A faithful, complete transcription of the listing is required.

### Record set ###

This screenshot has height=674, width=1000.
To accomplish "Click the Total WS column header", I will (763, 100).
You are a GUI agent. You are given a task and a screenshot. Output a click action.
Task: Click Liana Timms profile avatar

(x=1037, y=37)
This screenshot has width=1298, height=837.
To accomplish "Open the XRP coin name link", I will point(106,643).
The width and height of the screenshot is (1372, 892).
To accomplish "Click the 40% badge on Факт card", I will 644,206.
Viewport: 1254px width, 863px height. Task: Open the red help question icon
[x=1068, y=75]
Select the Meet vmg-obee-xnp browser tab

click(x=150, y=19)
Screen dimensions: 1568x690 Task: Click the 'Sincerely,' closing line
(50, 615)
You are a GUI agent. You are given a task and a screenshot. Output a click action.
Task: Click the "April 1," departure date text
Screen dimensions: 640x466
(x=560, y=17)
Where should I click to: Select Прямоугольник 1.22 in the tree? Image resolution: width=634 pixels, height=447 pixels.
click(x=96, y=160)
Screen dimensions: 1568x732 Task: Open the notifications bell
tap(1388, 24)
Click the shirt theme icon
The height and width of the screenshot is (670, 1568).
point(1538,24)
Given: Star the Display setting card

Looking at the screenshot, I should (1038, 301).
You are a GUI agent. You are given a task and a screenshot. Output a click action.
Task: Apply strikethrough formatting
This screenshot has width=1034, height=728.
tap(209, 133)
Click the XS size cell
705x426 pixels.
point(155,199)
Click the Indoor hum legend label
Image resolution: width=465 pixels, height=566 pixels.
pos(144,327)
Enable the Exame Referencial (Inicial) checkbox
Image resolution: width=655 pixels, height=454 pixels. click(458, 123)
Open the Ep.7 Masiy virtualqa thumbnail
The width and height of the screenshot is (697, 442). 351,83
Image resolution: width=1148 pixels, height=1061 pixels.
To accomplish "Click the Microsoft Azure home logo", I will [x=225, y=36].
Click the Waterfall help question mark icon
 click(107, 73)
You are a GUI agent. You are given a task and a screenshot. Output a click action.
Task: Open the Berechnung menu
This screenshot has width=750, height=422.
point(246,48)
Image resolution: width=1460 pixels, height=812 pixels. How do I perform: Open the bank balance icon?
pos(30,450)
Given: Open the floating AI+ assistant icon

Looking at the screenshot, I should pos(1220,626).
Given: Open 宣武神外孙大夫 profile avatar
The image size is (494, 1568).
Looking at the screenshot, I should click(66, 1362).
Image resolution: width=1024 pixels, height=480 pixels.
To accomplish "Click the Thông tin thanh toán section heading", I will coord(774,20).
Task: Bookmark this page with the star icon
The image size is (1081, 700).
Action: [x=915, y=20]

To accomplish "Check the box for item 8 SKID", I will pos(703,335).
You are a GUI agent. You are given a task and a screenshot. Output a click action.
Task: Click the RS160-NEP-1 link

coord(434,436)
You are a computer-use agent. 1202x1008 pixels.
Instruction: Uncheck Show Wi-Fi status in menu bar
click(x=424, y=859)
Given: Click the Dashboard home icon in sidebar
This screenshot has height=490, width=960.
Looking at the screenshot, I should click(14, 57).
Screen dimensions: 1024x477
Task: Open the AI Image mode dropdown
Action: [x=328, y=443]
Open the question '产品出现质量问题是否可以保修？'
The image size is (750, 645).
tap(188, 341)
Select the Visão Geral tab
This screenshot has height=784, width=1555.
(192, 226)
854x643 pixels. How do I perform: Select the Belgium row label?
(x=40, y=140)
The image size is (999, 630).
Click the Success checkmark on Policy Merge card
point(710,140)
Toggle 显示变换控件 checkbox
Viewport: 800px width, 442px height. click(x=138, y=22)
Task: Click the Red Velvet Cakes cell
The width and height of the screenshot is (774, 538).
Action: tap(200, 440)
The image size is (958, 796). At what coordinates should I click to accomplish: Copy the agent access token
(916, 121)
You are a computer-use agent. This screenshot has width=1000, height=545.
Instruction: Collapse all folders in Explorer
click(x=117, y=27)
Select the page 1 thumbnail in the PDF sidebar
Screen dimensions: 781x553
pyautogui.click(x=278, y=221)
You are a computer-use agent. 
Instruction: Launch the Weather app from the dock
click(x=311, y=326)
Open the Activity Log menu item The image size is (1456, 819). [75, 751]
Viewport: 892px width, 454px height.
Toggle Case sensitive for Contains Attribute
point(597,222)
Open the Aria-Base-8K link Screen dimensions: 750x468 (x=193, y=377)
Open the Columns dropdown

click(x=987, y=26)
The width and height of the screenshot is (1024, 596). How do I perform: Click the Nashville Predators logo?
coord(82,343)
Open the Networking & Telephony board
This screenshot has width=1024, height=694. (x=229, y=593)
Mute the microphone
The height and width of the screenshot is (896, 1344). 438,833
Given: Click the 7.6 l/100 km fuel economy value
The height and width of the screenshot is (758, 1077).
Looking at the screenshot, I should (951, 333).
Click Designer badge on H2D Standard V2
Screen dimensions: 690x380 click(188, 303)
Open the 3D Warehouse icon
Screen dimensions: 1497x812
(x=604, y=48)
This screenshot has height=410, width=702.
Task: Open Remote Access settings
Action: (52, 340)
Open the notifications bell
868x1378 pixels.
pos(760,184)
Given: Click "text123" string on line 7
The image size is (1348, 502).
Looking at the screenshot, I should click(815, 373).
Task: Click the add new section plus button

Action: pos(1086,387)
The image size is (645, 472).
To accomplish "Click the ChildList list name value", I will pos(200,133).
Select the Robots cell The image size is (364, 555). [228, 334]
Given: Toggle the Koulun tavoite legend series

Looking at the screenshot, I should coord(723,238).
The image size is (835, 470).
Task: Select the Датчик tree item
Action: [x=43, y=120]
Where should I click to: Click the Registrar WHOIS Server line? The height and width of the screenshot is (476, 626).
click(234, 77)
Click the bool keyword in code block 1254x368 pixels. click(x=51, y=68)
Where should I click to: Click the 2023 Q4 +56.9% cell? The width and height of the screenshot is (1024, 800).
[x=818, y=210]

###

- **Result of this exercise**
This screenshot has height=674, width=1000.
To accomplish "Click the Total WS column header", I will (763, 100).
You are a GUI agent. You are given a task and a screenshot. Output a click action.
Task: Click Liana Timms profile avatar

(x=1037, y=37)
This screenshot has width=1298, height=837.
To accomplish "Open the XRP coin name link", I will point(106,643).
The width and height of the screenshot is (1372, 892).
To accomplish "Click the 40% badge on Факт card", I will 644,206.
Viewport: 1254px width, 863px height. Task: Open the red help question icon
[x=1068, y=75]
Select the Meet vmg-obee-xnp browser tab

click(x=150, y=19)
Screen dimensions: 1568x690 Task: Click the 'Sincerely,' closing line
(50, 615)
You are a GUI agent. You are given a task and a screenshot. Output a click action.
Task: Click the "April 1," departure date text
Screen dimensions: 640x466
(x=560, y=17)
Where should I click to: Select Прямоугольник 1.22 in the tree? Image resolution: width=634 pixels, height=447 pixels.
click(x=96, y=160)
Screen dimensions: 1568x732 Task: Open the notifications bell
tap(1388, 24)
Click the shirt theme icon
The height and width of the screenshot is (670, 1568).
point(1538,24)
Given: Star the Display setting card

Looking at the screenshot, I should (1038, 301).
You are a GUI agent. You are given a task and a screenshot. Output a click action.
Task: Apply strikethrough formatting
This screenshot has width=1034, height=728.
tap(209, 133)
Click the XS size cell
705x426 pixels.
point(155,199)
Click the Indoor hum legend label
Image resolution: width=465 pixels, height=566 pixels.
pos(144,327)
Enable the Exame Referencial (Inicial) checkbox
Image resolution: width=655 pixels, height=454 pixels. click(458, 123)
Open the Ep.7 Masiy virtualqa thumbnail
The width and height of the screenshot is (697, 442). 351,83
Image resolution: width=1148 pixels, height=1061 pixels.
To accomplish "Click the Microsoft Azure home logo", I will [x=225, y=36].
Click the Waterfall help question mark icon
 click(107, 73)
You are a GUI agent. You are given a task and a screenshot. Output a click action.
Task: Open the Berechnung menu
This screenshot has width=750, height=422.
point(246,48)
Image resolution: width=1460 pixels, height=812 pixels. How do I perform: Open the bank balance icon?
pos(30,450)
Given: Open the floating AI+ assistant icon

Looking at the screenshot, I should pos(1220,626).
Given: Open 宣武神外孙大夫 profile avatar
The image size is (494, 1568).
Looking at the screenshot, I should click(66, 1362).
Image resolution: width=1024 pixels, height=480 pixels.
To accomplish "Click the Thông tin thanh toán section heading", I will coord(774,20).
Task: Bookmark this page with the star icon
The image size is (1081, 700).
Action: [x=915, y=20]

To accomplish "Check the box for item 8 SKID", I will pos(703,335).
You are a GUI agent. You are given a task and a screenshot. Output a click action.
Task: Click the RS160-NEP-1 link

coord(434,436)
You are a computer-use agent. 1202x1008 pixels.
Instruction: Uncheck Show Wi-Fi status in menu bar
click(x=424, y=859)
Given: Click the Dashboard home icon in sidebar
This screenshot has height=490, width=960.
Looking at the screenshot, I should click(14, 57).
Screen dimensions: 1024x477
Task: Open the AI Image mode dropdown
Action: [x=328, y=443]
Open the question '产品出现质量问题是否可以保修？'
The image size is (750, 645).
tap(188, 341)
Select the Visão Geral tab
This screenshot has height=784, width=1555.
(192, 226)
854x643 pixels. How do I perform: Select the Belgium row label?
(x=40, y=140)
The image size is (999, 630).
Click the Success checkmark on Policy Merge card
point(710,140)
Toggle 显示变换控件 checkbox
Viewport: 800px width, 442px height. click(x=138, y=22)
Task: Click the Red Velvet Cakes cell
The width and height of the screenshot is (774, 538).
Action: tap(200, 440)
The image size is (958, 796). At what coordinates should I click to accomplish: Copy the agent access token
(916, 121)
You are a computer-use agent. This screenshot has width=1000, height=545.
Instruction: Collapse all folders in Explorer
click(x=117, y=27)
Select the page 1 thumbnail in the PDF sidebar
Screen dimensions: 781x553
pyautogui.click(x=278, y=221)
You are a computer-use agent. 
Instruction: Launch the Weather app from the dock
click(x=311, y=326)
Open the Activity Log menu item The image size is (1456, 819). [75, 751]
Viewport: 892px width, 454px height.
Toggle Case sensitive for Contains Attribute
point(597,222)
Open the Aria-Base-8K link Screen dimensions: 750x468 (x=193, y=377)
Open the Columns dropdown

click(x=987, y=26)
The width and height of the screenshot is (1024, 596). How do I perform: Click the Nashville Predators logo?
coord(82,343)
Open the Networking & Telephony board
This screenshot has width=1024, height=694. (x=229, y=593)
Mute the microphone
The height and width of the screenshot is (896, 1344). 438,833
Given: Click the 7.6 l/100 km fuel economy value
The height and width of the screenshot is (758, 1077).
Looking at the screenshot, I should (951, 333).
Click Designer badge on H2D Standard V2
Screen dimensions: 690x380 click(188, 303)
Open the 3D Warehouse icon
Screen dimensions: 1497x812
(x=604, y=48)
This screenshot has height=410, width=702.
Task: Open Remote Access settings
Action: (52, 340)
Open the notifications bell
868x1378 pixels.
pos(760,184)
Given: Click "text123" string on line 7
The image size is (1348, 502).
Looking at the screenshot, I should click(815, 373).
Task: Click the add new section plus button

Action: pos(1086,387)
The image size is (645, 472).
To accomplish "Click the ChildList list name value", I will pos(200,133).
Select the Robots cell The image size is (364, 555). [228, 334]
Given: Toggle the Koulun tavoite legend series

Looking at the screenshot, I should coord(723,238).
The image size is (835, 470).
Task: Select the Датчик tree item
Action: [x=43, y=120]
Where should I click to: Click the Registrar WHOIS Server line? The height and width of the screenshot is (476, 626).
click(234, 77)
Click the bool keyword in code block 1254x368 pixels. click(x=51, y=68)
Where should I click to: Click the 2023 Q4 +56.9% cell? The width and height of the screenshot is (1024, 800).
[x=818, y=210]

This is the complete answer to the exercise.